It Happened at the World's Fair
Virginia Postrel visits the World Fair in Shanghai, where she considers the conventional wisdom "that Americans lost their fondness for world's fairs because we became pessimistic and disillusioned about progress."
If so, the naïve enthusiasms on display in Shanghai suggest that the future belongs to the Chinese. But the real story is more complicated. In part, world's fairs were simply victims of the prosperity they prophesied. The more affluent, well-traveled, and media-saturated the audience, the harder it is to impress. World's fairs are designed for people from homogeneous cultures who are still impressed by electricity and foreigners. In 2010, that means the Chinese.
A world's fair is a chance to see the cultures and people of other lands—to "smell, touch, and taste far-off places," promised a pavilion at the 1964 World's Fair in New York. A Shanghai writer observes that for older locals and migrants from the countryside, "the Expo is—and may well remain—the closest that they will ever get to seeing the world."
Deeper than that, there's a shift in political attitudes:
General Motors's Futurama exhibit at the 1939 New York World's Fair turned this idea into a seductive and memorable experience, as visitors soared over a miniature world of superhighways and high-rise, self-contained cities. "No matter what I had heard about the Futurama," recalls the protagonist of E.L. Doctorow's World's Fair, "nothing compared with seeing it for myself: all the small moving parts, all the lights and shadows, the animation, as if I were looking at the largest most complicated toy ever made!…It was a toy that any child in the world would want to own. You could play with it forever." The Futurama was enticing because visitors never considered what it might feel like to be someone else's toy.
That vision did give America interstate highways and a trip to the moon. But it also sparked a backlash. In the 1960s, the New Left and the Goldwater Right, hippies and hackers, personal liberation movements and historic preservationists all rebelled against the tyranny of expertise. Within a few years, Robert Moses, the New York infrastructure and planning czar who ran the 1964 World's Fair, had gone from city-building hero to neighborhood-wrecking villain. (In Shanghai, the government displaced some 18,000 households to clear the land for the Expo site, Moses-style; the official account portrays the relocations as a move to a "sweet and fresh" new life, while others disagree.) With its mix of do-it-yourself technophilia, hippie experimentation, and environmental consciousness, the best-selling Whole Earth Catalog captured the Zeitgeist and won the 1972 National Book Award.

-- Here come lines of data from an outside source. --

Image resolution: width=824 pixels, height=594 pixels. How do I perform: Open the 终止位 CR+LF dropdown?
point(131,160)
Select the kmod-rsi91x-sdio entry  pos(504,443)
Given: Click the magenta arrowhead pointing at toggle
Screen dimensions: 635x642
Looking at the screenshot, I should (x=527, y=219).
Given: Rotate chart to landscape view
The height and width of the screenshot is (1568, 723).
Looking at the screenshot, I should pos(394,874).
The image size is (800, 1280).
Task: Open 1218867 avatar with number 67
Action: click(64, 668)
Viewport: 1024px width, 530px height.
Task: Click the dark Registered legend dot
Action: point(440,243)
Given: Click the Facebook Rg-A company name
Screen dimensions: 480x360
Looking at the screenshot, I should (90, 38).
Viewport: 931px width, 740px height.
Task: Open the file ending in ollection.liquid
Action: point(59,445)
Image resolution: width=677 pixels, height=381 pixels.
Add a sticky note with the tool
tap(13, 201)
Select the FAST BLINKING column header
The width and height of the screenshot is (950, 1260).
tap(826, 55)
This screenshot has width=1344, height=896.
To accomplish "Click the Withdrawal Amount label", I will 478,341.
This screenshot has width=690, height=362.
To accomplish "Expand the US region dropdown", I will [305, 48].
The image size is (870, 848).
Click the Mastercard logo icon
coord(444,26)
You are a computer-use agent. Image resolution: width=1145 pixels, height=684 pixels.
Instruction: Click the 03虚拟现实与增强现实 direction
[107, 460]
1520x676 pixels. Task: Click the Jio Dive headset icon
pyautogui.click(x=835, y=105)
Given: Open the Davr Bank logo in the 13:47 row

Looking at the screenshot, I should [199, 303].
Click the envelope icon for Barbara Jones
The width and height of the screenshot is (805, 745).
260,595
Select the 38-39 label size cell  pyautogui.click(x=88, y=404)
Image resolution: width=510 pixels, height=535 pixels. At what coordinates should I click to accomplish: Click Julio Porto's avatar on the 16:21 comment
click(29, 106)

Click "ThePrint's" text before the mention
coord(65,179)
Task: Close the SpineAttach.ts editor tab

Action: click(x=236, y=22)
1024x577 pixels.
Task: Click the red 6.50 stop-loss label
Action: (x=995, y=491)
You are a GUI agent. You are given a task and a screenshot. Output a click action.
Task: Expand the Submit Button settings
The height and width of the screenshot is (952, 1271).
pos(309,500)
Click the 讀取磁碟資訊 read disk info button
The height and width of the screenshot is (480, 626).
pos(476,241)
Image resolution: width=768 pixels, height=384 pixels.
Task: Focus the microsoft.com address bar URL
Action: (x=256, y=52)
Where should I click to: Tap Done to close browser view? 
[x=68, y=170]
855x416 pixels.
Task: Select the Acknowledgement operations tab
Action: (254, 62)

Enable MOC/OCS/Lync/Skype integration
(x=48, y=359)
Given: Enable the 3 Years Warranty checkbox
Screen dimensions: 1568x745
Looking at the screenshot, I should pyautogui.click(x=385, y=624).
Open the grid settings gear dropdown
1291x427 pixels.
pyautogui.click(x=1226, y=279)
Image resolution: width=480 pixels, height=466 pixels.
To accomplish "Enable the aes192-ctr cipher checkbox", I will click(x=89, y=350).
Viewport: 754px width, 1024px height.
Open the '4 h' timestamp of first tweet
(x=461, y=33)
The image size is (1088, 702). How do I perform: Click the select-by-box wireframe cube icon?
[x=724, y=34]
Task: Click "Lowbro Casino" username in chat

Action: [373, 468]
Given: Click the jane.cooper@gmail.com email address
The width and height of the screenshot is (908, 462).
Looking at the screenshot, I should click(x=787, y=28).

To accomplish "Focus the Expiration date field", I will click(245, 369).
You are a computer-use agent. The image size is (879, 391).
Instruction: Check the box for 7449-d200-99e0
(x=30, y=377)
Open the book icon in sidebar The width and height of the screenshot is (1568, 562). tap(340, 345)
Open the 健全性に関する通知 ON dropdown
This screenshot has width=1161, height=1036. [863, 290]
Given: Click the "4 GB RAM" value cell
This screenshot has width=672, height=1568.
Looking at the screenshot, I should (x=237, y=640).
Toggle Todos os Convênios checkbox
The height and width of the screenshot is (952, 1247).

Twentieth-century world's fairs had encouraged visitors to equate progress and technological optimism with the Galbraithian vision of stable, heavily bureaucratic, industrial quasi-monopolies—the corporate version of nation states—working with government to determine the future. All the rage in the first half of the 20th century, this technocratic theory of progress became not only less popular but much less believable in the second half.